> **EXERCISE DATA**:
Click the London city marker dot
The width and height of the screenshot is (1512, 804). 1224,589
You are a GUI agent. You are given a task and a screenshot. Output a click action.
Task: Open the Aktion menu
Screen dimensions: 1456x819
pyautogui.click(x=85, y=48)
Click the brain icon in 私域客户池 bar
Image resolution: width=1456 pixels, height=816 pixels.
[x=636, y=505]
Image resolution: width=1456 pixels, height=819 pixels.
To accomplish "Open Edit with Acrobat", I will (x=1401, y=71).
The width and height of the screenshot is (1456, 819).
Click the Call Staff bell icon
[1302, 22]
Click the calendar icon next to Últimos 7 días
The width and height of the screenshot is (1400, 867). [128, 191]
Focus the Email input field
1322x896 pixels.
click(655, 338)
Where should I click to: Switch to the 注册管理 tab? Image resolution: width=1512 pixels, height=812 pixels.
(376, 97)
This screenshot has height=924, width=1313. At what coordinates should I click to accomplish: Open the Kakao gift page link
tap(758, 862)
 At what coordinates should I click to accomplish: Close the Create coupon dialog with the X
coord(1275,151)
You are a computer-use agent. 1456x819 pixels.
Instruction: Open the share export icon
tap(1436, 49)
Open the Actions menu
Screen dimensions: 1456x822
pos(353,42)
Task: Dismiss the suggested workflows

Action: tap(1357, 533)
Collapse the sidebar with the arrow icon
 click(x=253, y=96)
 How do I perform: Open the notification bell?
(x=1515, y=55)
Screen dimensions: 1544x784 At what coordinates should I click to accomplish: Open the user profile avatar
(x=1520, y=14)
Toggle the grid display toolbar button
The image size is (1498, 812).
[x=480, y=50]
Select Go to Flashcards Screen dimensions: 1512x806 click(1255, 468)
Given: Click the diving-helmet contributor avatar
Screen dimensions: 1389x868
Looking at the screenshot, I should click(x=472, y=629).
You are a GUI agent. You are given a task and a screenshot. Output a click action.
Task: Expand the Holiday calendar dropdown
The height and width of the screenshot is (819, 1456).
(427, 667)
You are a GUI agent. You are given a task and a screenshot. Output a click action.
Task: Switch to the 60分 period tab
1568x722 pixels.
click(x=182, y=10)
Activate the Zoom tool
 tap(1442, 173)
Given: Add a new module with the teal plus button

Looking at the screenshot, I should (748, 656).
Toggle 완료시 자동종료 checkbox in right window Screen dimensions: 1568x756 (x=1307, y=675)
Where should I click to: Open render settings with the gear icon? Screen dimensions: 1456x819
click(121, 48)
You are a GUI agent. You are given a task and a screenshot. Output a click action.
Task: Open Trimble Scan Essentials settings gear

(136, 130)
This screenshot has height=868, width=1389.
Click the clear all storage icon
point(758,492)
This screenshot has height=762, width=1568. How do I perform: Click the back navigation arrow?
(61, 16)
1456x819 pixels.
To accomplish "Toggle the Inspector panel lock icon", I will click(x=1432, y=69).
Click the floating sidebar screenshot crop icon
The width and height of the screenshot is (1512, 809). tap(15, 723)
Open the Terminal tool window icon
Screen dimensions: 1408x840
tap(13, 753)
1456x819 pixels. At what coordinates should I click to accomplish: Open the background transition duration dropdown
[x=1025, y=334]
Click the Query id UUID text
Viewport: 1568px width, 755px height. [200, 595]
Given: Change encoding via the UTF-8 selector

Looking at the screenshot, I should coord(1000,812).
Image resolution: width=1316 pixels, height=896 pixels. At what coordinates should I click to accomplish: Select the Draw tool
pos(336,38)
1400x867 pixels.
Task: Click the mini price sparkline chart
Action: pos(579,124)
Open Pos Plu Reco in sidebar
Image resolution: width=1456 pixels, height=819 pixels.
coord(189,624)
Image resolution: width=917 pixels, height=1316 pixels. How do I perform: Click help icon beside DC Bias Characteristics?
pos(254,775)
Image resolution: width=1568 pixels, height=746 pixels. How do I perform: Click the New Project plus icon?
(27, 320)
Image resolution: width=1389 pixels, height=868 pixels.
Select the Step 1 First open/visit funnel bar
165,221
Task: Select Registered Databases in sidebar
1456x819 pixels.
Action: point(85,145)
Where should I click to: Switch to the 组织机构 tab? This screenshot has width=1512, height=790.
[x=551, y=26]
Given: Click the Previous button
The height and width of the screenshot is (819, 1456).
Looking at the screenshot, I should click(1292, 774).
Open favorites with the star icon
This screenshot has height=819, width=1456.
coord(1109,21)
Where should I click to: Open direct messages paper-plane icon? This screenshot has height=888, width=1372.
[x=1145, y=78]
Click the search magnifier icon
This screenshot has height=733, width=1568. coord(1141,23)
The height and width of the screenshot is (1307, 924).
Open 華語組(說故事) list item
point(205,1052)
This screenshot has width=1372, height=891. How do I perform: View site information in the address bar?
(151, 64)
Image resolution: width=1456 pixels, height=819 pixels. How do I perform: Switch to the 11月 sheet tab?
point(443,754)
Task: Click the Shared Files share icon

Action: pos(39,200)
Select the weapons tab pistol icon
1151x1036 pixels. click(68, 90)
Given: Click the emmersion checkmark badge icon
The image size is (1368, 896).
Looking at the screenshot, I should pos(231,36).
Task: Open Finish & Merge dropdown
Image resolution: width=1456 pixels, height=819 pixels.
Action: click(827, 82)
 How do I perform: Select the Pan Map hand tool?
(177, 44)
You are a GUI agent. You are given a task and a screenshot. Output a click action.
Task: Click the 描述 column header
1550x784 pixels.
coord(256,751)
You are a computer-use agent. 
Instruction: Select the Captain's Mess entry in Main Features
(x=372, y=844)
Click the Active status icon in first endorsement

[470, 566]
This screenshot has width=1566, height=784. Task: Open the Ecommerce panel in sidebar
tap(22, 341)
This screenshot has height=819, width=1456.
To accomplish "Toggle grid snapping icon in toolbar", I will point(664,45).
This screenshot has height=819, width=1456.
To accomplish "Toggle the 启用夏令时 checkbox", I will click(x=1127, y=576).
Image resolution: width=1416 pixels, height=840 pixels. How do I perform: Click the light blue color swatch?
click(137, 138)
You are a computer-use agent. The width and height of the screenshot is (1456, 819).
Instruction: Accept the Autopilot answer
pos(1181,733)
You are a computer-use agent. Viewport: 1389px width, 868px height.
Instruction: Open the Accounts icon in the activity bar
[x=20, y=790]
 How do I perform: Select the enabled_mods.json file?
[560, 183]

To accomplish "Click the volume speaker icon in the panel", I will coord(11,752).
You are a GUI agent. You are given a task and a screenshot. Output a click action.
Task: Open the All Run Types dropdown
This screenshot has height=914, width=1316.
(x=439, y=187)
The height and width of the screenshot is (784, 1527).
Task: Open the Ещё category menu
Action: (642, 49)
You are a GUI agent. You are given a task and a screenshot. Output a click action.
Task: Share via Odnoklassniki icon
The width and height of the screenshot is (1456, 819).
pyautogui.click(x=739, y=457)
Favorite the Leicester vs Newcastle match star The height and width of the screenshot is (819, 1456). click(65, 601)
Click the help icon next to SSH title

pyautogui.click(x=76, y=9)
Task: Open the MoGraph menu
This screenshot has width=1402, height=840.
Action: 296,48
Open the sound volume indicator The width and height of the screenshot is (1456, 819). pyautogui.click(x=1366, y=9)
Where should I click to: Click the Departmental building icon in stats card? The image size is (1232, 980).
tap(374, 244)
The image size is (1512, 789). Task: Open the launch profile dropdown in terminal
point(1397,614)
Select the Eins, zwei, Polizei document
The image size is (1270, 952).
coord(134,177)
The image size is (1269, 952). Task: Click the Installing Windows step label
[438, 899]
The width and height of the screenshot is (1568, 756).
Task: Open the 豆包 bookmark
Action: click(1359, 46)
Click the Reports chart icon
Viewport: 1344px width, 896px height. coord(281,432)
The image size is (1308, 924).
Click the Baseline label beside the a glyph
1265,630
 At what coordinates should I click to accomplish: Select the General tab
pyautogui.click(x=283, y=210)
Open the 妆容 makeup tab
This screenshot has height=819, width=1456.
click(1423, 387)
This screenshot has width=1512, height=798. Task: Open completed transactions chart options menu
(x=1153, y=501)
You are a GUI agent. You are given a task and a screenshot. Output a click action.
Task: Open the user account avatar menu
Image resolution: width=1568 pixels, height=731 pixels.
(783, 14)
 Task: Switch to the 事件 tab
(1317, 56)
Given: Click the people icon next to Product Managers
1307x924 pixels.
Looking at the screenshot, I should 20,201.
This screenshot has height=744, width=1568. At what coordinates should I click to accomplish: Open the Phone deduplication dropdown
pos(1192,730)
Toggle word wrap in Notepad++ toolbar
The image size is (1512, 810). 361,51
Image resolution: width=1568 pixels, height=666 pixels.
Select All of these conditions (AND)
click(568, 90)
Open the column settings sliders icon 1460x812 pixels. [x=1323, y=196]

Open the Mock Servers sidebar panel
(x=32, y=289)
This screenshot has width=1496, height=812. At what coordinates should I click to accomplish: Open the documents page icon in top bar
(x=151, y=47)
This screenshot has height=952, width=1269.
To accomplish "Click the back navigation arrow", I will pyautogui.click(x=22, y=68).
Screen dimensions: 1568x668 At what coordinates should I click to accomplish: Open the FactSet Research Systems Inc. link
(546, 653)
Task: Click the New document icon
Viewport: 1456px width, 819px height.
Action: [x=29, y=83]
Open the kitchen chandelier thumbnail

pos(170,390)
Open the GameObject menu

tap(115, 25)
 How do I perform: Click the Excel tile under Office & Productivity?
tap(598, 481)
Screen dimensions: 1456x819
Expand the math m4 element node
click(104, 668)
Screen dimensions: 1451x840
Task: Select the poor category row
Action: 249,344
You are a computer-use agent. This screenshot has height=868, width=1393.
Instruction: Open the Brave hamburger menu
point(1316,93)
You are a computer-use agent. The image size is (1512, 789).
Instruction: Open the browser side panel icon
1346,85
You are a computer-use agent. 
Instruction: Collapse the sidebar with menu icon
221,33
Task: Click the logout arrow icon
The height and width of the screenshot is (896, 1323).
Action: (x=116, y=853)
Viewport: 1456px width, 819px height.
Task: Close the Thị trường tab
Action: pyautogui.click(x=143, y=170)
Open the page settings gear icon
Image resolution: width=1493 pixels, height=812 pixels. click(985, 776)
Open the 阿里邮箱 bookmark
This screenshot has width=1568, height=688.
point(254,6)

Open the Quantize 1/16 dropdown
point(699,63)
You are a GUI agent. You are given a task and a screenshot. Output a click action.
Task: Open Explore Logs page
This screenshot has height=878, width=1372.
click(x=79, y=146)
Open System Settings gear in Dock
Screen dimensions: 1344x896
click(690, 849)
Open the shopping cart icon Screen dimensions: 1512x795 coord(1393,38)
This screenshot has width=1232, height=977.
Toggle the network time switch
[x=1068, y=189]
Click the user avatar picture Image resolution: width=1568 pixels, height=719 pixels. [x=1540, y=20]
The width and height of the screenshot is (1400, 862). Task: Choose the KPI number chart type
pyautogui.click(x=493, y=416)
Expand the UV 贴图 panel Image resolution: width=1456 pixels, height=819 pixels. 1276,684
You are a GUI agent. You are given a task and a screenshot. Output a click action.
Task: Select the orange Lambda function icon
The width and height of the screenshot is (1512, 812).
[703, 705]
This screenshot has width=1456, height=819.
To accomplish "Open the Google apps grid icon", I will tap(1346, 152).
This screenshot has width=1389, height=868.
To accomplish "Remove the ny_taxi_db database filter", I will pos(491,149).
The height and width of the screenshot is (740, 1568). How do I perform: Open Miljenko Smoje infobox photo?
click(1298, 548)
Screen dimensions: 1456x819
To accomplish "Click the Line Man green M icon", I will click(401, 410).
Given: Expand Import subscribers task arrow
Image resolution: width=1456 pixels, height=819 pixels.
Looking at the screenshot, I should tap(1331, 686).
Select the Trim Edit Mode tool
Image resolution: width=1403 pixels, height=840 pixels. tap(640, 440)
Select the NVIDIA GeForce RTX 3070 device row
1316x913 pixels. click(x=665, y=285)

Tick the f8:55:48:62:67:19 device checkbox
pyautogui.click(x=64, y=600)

> **AIM OF THE TASK**:
Your reply is to repeat, unchanged, the lines above running from the one with "This screenshot has height=952, width=1269." up to and including the one with "Task: Select the orange Lambda function icon".

> **WORKED SOLUTION**:
This screenshot has height=952, width=1269.
To accomplish "Click the back navigation arrow", I will pyautogui.click(x=22, y=68).
Screen dimensions: 1568x668 At what coordinates should I click to accomplish: Open the FactSet Research Systems Inc. link
(546, 653)
Task: Click the New document icon
Viewport: 1456px width, 819px height.
Action: [x=29, y=83]
Open the kitchen chandelier thumbnail

pos(170,390)
Open the GameObject menu

tap(115, 25)
 How do I perform: Click the Excel tile under Office & Productivity?
tap(598, 481)
Screen dimensions: 1456x819
Expand the math m4 element node
click(104, 668)
Screen dimensions: 1451x840
Task: Select the poor category row
Action: 249,344
You are a computer-use agent. This screenshot has height=868, width=1393.
Instruction: Open the Brave hamburger menu
point(1316,93)
You are a computer-use agent. The image size is (1512, 789).
Instruction: Open the browser side panel icon
1346,85
You are a computer-use agent. 
Instruction: Collapse the sidebar with menu icon
221,33
Task: Click the logout arrow icon
The height and width of the screenshot is (896, 1323).
Action: (x=116, y=853)
Viewport: 1456px width, 819px height.
Task: Close the Thị trường tab
Action: pyautogui.click(x=143, y=170)
Open the page settings gear icon
Image resolution: width=1493 pixels, height=812 pixels. click(985, 776)
Open the 阿里邮箱 bookmark
This screenshot has width=1568, height=688.
point(254,6)

Open the Quantize 1/16 dropdown
point(699,63)
You are a GUI agent. You are given a task and a screenshot. Output a click action.
Task: Open Explore Logs page
This screenshot has height=878, width=1372.
click(x=79, y=146)
Open System Settings gear in Dock
Screen dimensions: 1344x896
click(690, 849)
Open the shopping cart icon Screen dimensions: 1512x795 coord(1393,38)
This screenshot has width=1232, height=977.
Toggle the network time switch
[x=1068, y=189]
Click the user avatar picture Image resolution: width=1568 pixels, height=719 pixels. [x=1540, y=20]
The width and height of the screenshot is (1400, 862). Task: Choose the KPI number chart type
pyautogui.click(x=493, y=416)
Expand the UV 贴图 panel Image resolution: width=1456 pixels, height=819 pixels. 1276,684
You are a GUI agent. You are given a task and a screenshot. Output a click action.
Task: Select the orange Lambda function icon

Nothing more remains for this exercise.